Beberapa waktu belakangan ini saya sering banget dapet tugas
kelompok, entah itu untuk diskusi, bikin paper, maupun presentasi. Sesuatu yang
saya highlight disini adalah objektif dari tugas akelompok itu
sendiri yang seharusnya membuat saya bisa mudah bekerja sama dengan orang lain,
justru membuat saya lebih individualis. Bukan berarti saya sama sekali nggak
bisa kerja bareng orang lain atau ansos ya, tapi entah mengapa hal ini justru
membuat saya sering banget geregetan dengan tingkah temen-temen saya yang
aneh-aneh.
Sebagai mahasiswa, segudang aktivitas di luar maupun di dalam
kampus udah bukan sebuah kejutan lagi. Sebagian besar mahasiswa pun begitu
adanya. Entah mengapa ada beberapa orang yang merasa dirinya sangat sibuk
sehingga luput dari pekerjaan yang seharusnya mereka kerjakan. Misalnya, ketika
saya menjadi inisiator dalam sebuah project kelompok (yang
berujung selalu), beberapa dari orang-orang ini susah banget dimintai tolong.
Padahal kan emang tugas mereka sebagai bagian dari kelompok itu untuk ikut
mengerjakan sesuatu yang harusnya dikerjakan. Toh, saya bukannya melimpahkan
semua tanggung jawab ke mereka kan? Lucunya, alasan sebagian besar dari mereka
adalah "Aduh, nggak bisa nih. Aku banyak kerjaan." Disitu saya cuma
bisa terdiam, nyengir dalam hati, trus nggak ngerti mau ngomong apa.

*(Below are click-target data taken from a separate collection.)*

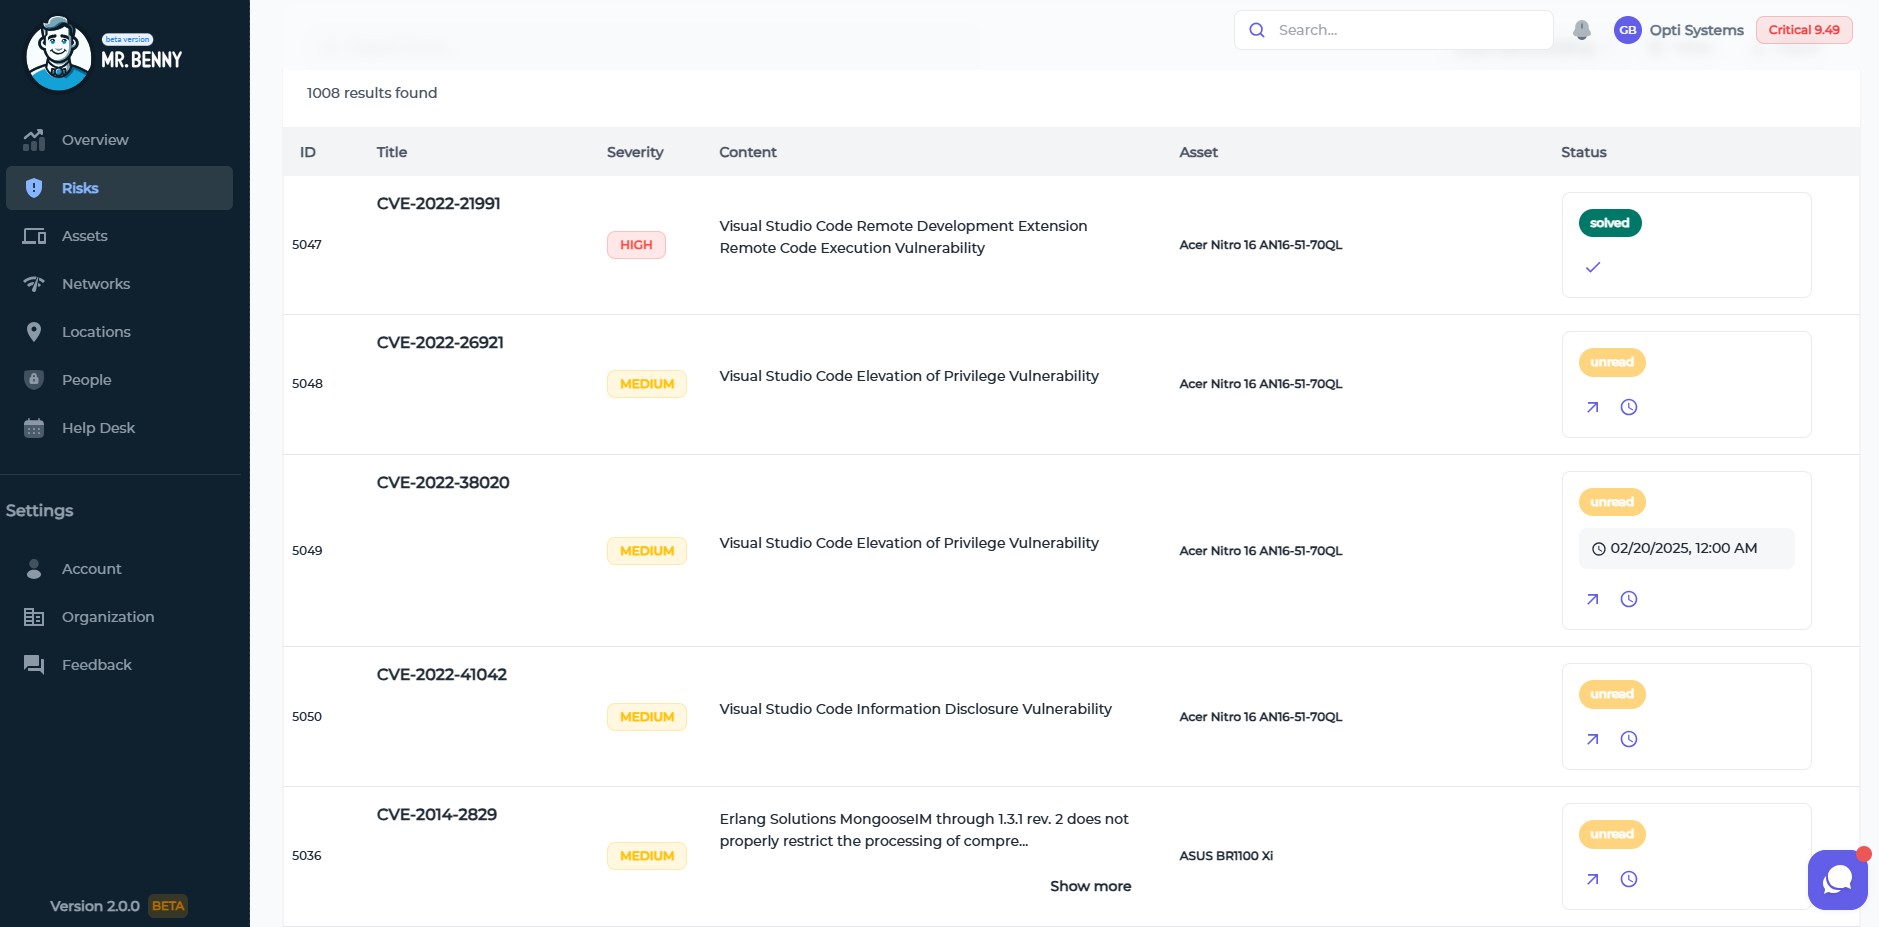Click the clock icon for CVE-2022-26921
1879x927 pixels.
(x=1628, y=407)
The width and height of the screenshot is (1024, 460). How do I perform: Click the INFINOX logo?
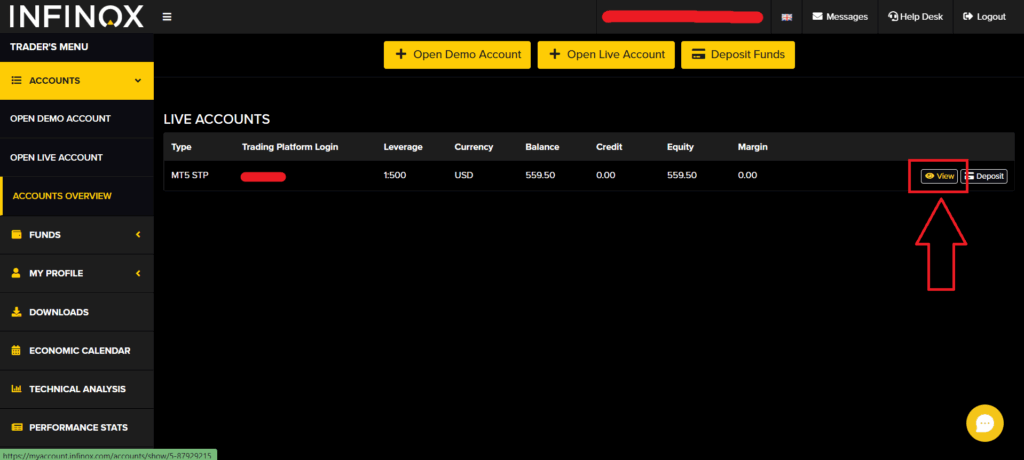coord(76,16)
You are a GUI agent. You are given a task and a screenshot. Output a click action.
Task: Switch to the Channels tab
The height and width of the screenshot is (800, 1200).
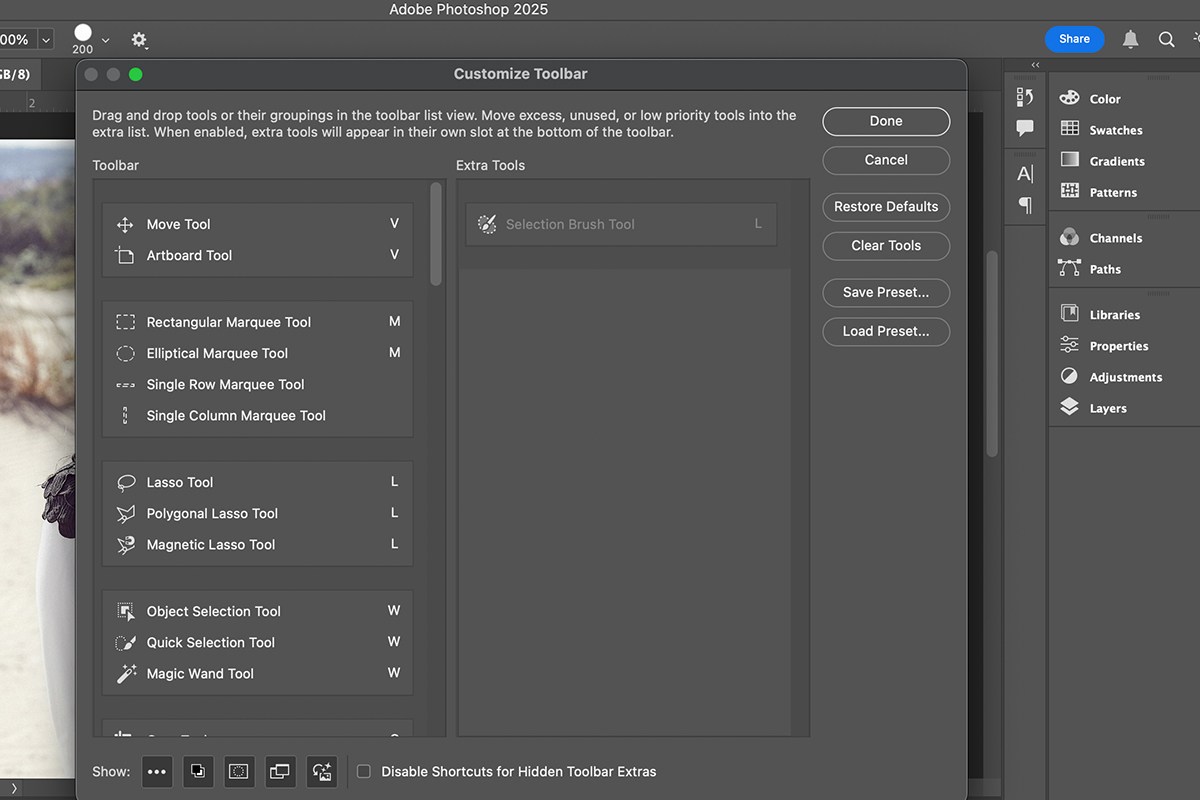pyautogui.click(x=1113, y=237)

Setelah banyak kejadian aneh-aneh semacam itu, saya sering
brainstorming dengan orang-orang yang nasibnya sama kaya saya (exchanger) tentang
arti sebenarnya dari istilah "sibuk" itu sendiri. Kesimpulan yang saya
dapet, istilah "sibuk" itu bias. Mulai dari keadaan yang dimiliki
seseorang ketika dirinya tidak bisa diganggu, cuma alasan aja supaya
orang-orang nggak bisa ganggu dia, sampai untuk orang-orang yang tidak bisa
atau sulit mengurutkan prioritas mereka. Sederhananya adalah,
"There is no busy people. It's all about priority. If you
labelled your self with the word 'busy', it means that you have not known how
to act efficient and effectively."
Sibuk adalah ketika kita merasa kita tidak punya waktu untuk
melakukan suatu hal. Parahnya, ada yang sampai menghindari tugas-tugas yang
sebenarnya harus dikerjakan, hanya karena dia men-cap dirinya sibuk. No, guys!

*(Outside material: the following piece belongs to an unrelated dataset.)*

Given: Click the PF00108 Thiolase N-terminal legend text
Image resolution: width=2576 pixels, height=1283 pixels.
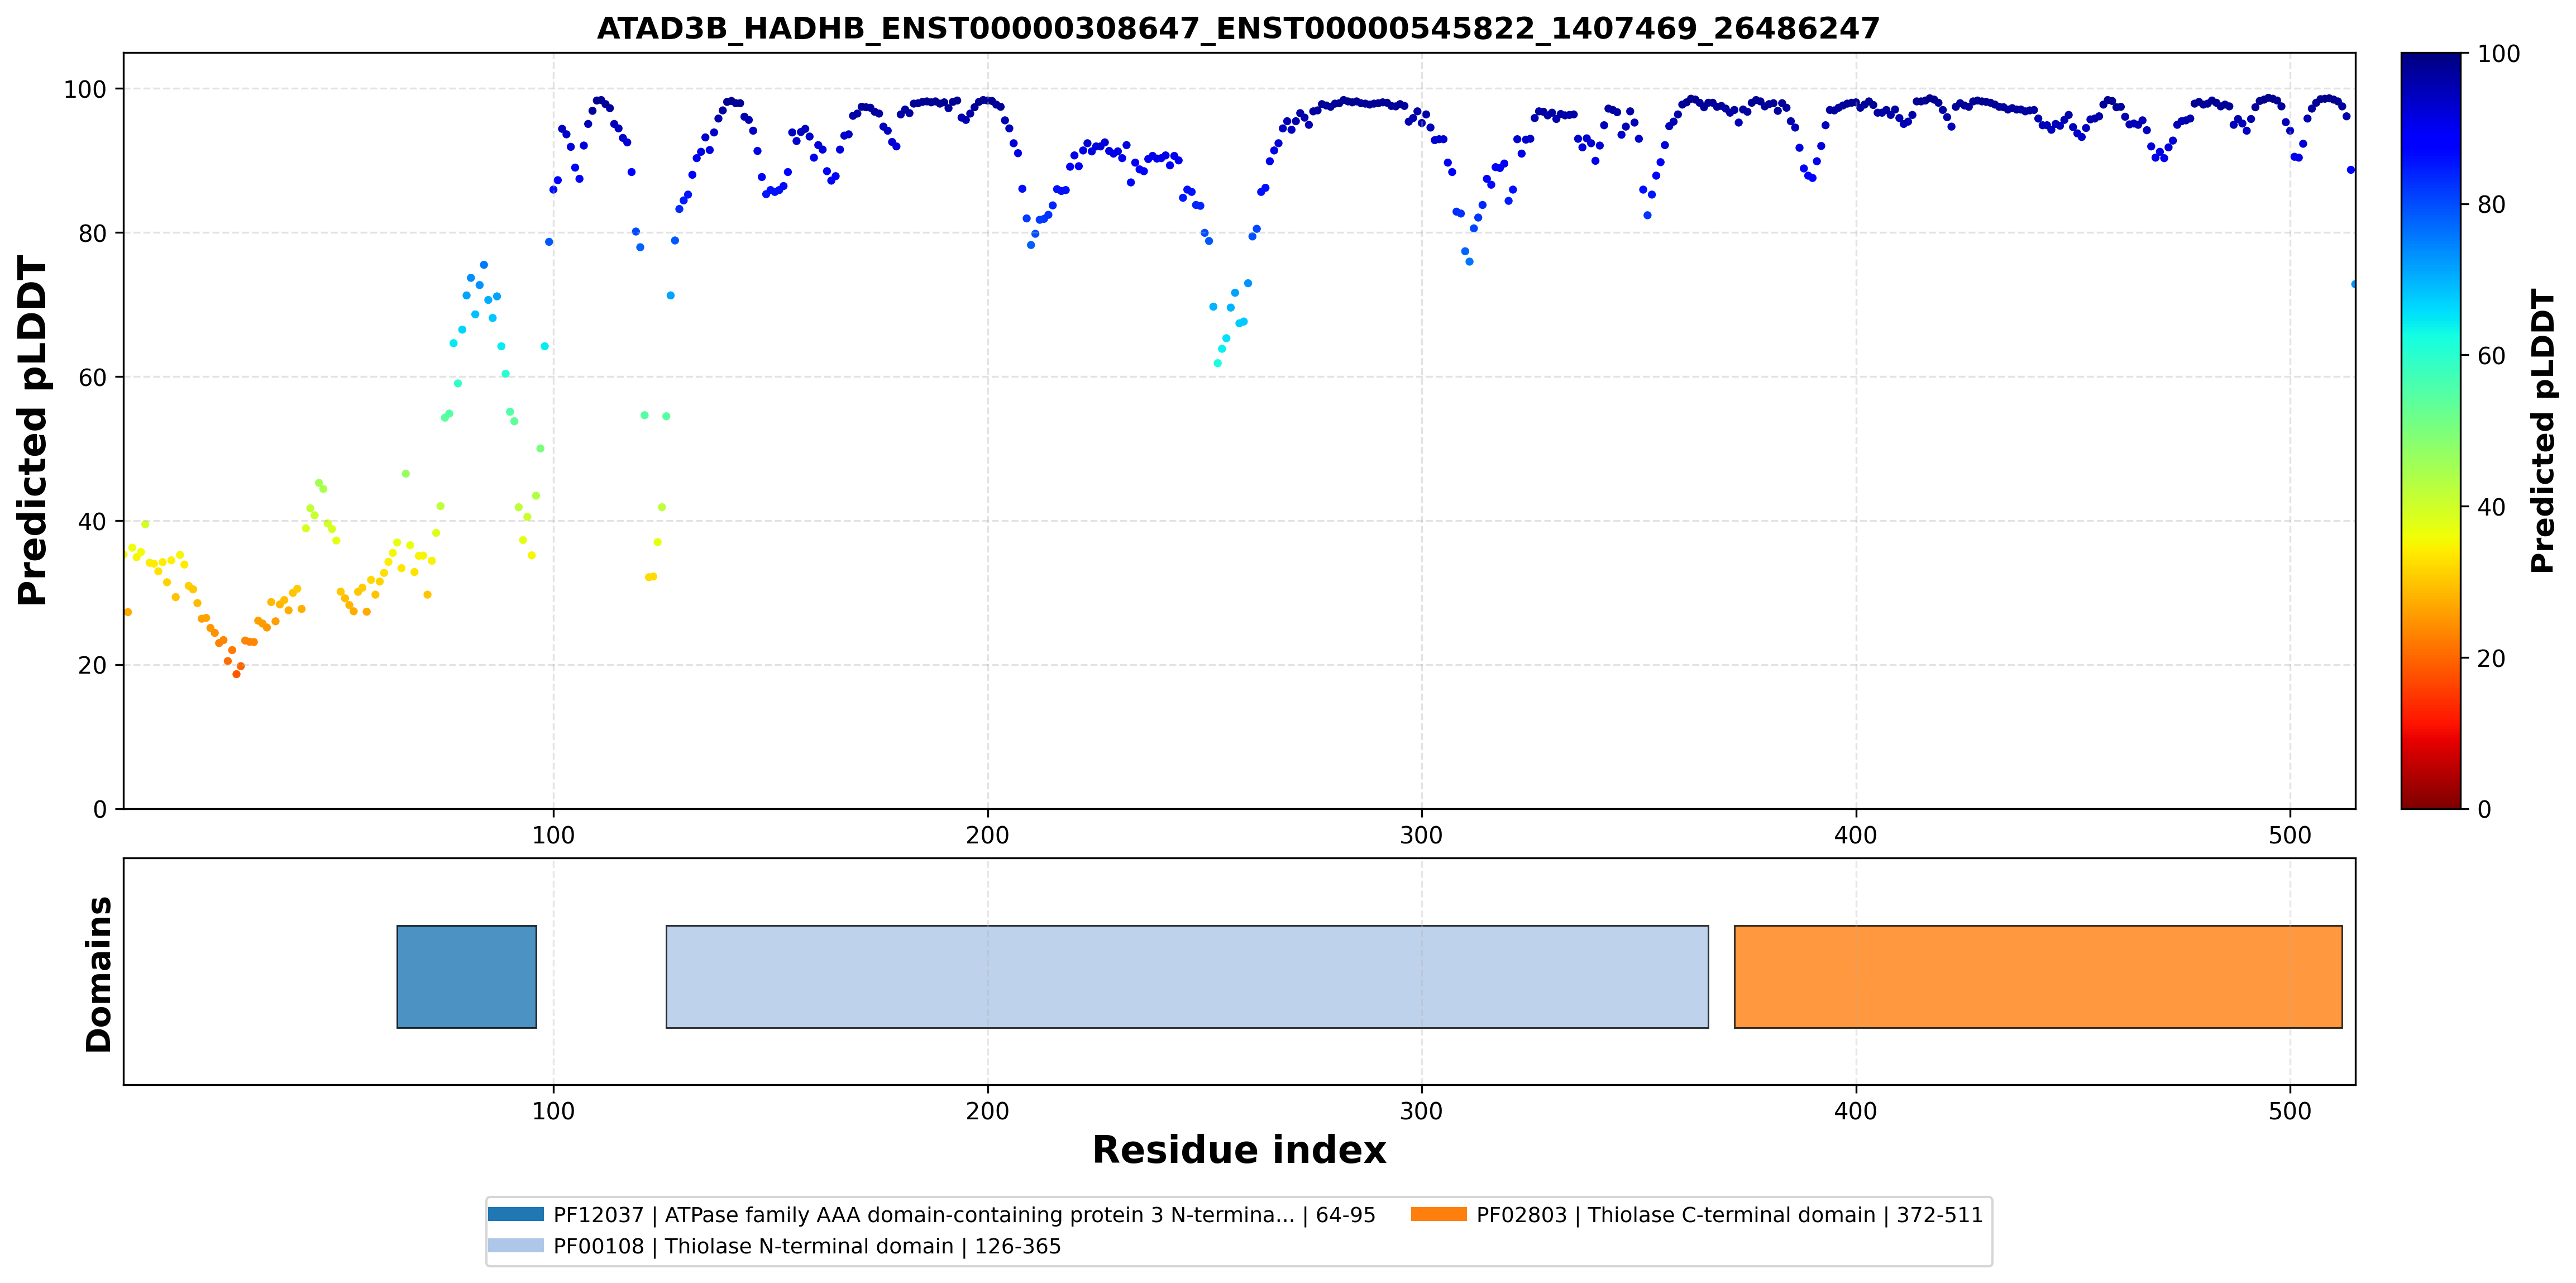Looking at the screenshot, I should [x=807, y=1246].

Kalian harus mulai membedakannya sekarang. Jika kalian sampai merasa seperti
itu, keadaannya kritis. Berarti kalian sama sekali nggak tau caranya
memanfaatkan waktu dengan baik, nggak tau gimana caranya produktif, bukan sibuk.
Nah, kalau sibuk ini dibawa ke dalam sebuah hubungan, umumnya agak
repot untuk pelaku-pelaku yang kadar kedewasaannya masih di perbatasan. Misal,
A dan B punya hubungan khusus. A ngambek ketika B ini nggak bales chatnya
lantaran si A nganggep si B ini sibuk. Nah, si A ini bukan tipe yang open
minded dan pengertian. Jadi si A merasa dirinya berhak ngambek karena
hal itu. Nah, si B ini sebenarnya produktif. Dia sedang sibuk ikut kegiatan
bermanfaat seperti lomba kancah nasional dan program-program lain yang bisa
meng-upgrade dirinya. Si A tau itu, tetapi salah men-cap si B
sebagai seorang yang sibuk. Alhasil, si B dapet prestasi dan si A cuma bisa
ngambek terus. Parahnya lagi, sebenarnya hubungan mereka sulit didefinisikan.
Keluarga, bukan. Pacar, apalagi. Ya, cuma temen aja yang nggak jelas
hubungannya kemana.
Nah, jadi sebisa mungkin mulai dari sekarang, alih-alih menjadi
orang yang sibuk, saya mencoba jadi orang yang produktif. Menjadi sibuk lebih
capek dibandingkan dengan menjadi orang yang produktif. Karena ketika once kita
merasa sibuk, bawaan kita tertekan mulu, stress, ngerasa kerjaan nggak
selesai-selesai. But, beda kalau kita pretend
diri kita as productive person, kita malah ingin melakukan hal yang
lebih, karena kita justru ngerasain manfaatnya.